Teacher | Student
Originally produced in: Österreich
Also available in: en

3. The South Tyrol Option Agreement as an example of Forced Migration in the 20th Century (II)

On the 23rd June 1939 in Berlin, Fascist Italy and Nazi Germany signed an agreement that fixed the absolute relocation of South Tyroleans in territories in Eastern Europe that had yet to be conquered. The South Tyroleans were given just half a year to decide for or against the resettlement. This decision process drove a large wedge between the South Tyrolean people – often it tore entire families apart, with each person fighting for what seemed the best for themselves at that time. Scars from this period of discord were to be felt by the South Tyrolean population for years to come.

The National Socialists launched a huge propaganda campaign to encourage the South Tyrolean population to “opt” for resettlement. Lies were deliberately spread amongst the people to incite hatred against one another. Soon a crack ran through the entire South Tyrolean population – the divide between those willing to resettle and those wishing to stay in their homeland was irreconcilable for a long time. The majority of South Tyroleans decided on resettlement. Ultimately 75,000 emigrated abroad.

A photograph tells of leaving

With Bag and Baggage Click image to enlarge
Source: Sammlung Steurer, Meran in: Rolf Steininger, Südtirol im 20. Jahrhundert, Innsbruck, 1997.


Around 80% of South Tyroleans decided to leave their homeland in 1939. Some of them left South Tyrol within a year and mostly ended up in North Tyrol.


  1. Which activity was photographed here?
  2. Which people are pictured?
  3. What possessions do you see?
  4. Are the people pictured leaving Italian South Tyrol or arriving in the German Reich?( Can be seen if you read the shop signs closely)
  5. Imagine being a good friend of this family and writing an entry in your diary about it so that it will never be forgotten.

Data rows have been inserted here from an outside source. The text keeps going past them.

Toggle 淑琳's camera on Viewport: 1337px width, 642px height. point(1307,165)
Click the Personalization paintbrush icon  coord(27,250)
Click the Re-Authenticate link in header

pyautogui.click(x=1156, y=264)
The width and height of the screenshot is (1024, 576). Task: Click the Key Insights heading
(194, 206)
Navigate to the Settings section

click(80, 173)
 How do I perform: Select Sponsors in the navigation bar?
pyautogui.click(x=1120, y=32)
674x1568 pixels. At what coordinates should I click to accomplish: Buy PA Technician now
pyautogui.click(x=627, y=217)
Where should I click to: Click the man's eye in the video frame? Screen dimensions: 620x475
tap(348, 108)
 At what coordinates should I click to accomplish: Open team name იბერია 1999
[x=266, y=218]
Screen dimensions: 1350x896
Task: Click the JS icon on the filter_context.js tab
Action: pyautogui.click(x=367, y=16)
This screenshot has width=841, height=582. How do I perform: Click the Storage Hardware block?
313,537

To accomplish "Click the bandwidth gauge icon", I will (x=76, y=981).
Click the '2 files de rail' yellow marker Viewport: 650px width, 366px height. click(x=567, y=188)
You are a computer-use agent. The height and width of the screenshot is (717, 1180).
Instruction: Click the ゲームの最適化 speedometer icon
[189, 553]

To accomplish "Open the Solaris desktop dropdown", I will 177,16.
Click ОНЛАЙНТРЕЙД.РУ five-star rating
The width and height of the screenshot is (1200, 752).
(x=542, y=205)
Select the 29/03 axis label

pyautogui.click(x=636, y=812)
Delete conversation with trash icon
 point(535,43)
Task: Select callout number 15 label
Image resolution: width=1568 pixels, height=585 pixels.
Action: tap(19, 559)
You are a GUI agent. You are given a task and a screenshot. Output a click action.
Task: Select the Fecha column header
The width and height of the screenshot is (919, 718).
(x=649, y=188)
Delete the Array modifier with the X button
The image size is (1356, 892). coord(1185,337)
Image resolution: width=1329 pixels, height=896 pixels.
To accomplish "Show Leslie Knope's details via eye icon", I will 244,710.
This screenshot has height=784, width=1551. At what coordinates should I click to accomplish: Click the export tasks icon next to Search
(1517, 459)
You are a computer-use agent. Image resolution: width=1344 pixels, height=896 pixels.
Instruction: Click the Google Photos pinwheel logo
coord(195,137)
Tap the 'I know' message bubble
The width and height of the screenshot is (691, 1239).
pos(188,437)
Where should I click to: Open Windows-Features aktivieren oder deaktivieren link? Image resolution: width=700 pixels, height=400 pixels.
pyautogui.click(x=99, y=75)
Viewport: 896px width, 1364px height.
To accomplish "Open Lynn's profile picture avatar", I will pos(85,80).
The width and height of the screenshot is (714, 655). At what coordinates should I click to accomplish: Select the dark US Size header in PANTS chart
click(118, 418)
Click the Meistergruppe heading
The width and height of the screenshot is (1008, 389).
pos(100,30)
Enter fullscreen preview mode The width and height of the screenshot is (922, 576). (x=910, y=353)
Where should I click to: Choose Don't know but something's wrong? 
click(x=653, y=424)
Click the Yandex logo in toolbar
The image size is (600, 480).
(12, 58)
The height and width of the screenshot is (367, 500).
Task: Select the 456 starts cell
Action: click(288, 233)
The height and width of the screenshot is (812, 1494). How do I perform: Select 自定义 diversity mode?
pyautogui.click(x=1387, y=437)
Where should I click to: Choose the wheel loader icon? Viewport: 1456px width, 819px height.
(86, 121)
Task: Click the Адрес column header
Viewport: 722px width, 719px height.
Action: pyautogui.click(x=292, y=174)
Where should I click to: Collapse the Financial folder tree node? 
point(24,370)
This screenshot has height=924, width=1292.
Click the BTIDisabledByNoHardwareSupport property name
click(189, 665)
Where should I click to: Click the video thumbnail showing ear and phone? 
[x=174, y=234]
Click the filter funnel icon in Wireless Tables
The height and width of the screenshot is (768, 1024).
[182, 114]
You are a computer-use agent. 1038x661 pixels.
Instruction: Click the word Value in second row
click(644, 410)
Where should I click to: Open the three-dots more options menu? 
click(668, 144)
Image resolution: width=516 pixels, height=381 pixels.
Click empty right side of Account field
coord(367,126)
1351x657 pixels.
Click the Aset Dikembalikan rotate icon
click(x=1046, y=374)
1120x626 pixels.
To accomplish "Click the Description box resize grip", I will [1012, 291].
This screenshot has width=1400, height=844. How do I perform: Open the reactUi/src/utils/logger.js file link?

Display teacher's view to find the answers.

Description and Analysis

The “option”for the South Tyroleans – an agreement between Mussolini and Hitler for the resettlement of German-speaking South Tyroleans – was a political act which we would today call ethnic cleansing. In June 1939, both dictators agreed that South Tyroleans should be expelled from their homeland - where their ancestors had been living for centuries – because they did not fit into the fascist idea of a closed Italian nation (Hitler-Mussolini Option Agreement).

“Heim ins Reich” (Home into the Empire) was the slogan of the Nazis, who used it in 1938 to occupy Austria and parts of Bohemia. However, as Hitler did not want to offend his ally Mussolini, he waived the annexation of South Tyrol. To leave South Tyrol in Italian hands but transfer the people was the order of the day in 1939.

The Nazis began a huge propaganda campaign to persuade the South Tyrolean population to opt for resettlement. The people had six months to decide for or against leaving their homeland.

A photograph tells of leaving

In November 1939 the first resettlement wagons rolled over the Brenner Pass. Within a year around 50,000 people had resettled. These were mainly optants who did not own properties and had no fixed abode. In 1941, the numbers started to decline rapidly as some grave problems began to emerge:

No closed settlement area could be found – Other possibilities were then considered, for example Alsace, Burgundy and the Crimea (!)

The German Reich did not have enough money to make the basic payments for resettlement land.

They could not find an area big enough for all the resettlers.

In total, 75,000 people were resettled, and the majority of these settled in North Tyrol. The fall of Mussolini and the Wehrmacht‘s subsequent occupation of Italy brought the resettlement process to a complete halt in 1944.

Additional Information for Teachers:

Interesting material on this topic:

  • 5-part documentary film about the South Tyrol Option Agreement by Andreas Gradl – the 4th part seems tob e the most suitable for the work on this topic. Link: You tube – Südtirol- Die Option.
  • Film by Karin Brandauer and Felix Mitterer: Verkaufte Heimat.

Answers to the Questions

  1. Departure from Italy with a horse and cart (possibly only as far as the station);
  2. Family man – appears older. Mother, six children, one being an infant. The father looks somewhat shy, all the others look into the camera in a friendly manner.
  3. Sofa, disjointed furniture, wine barrel (hopefully full!), spinning wheel, bicycle, boxes with household goods.
  4. They are departing. The cart is in front of a shop which has an Italian sign on it.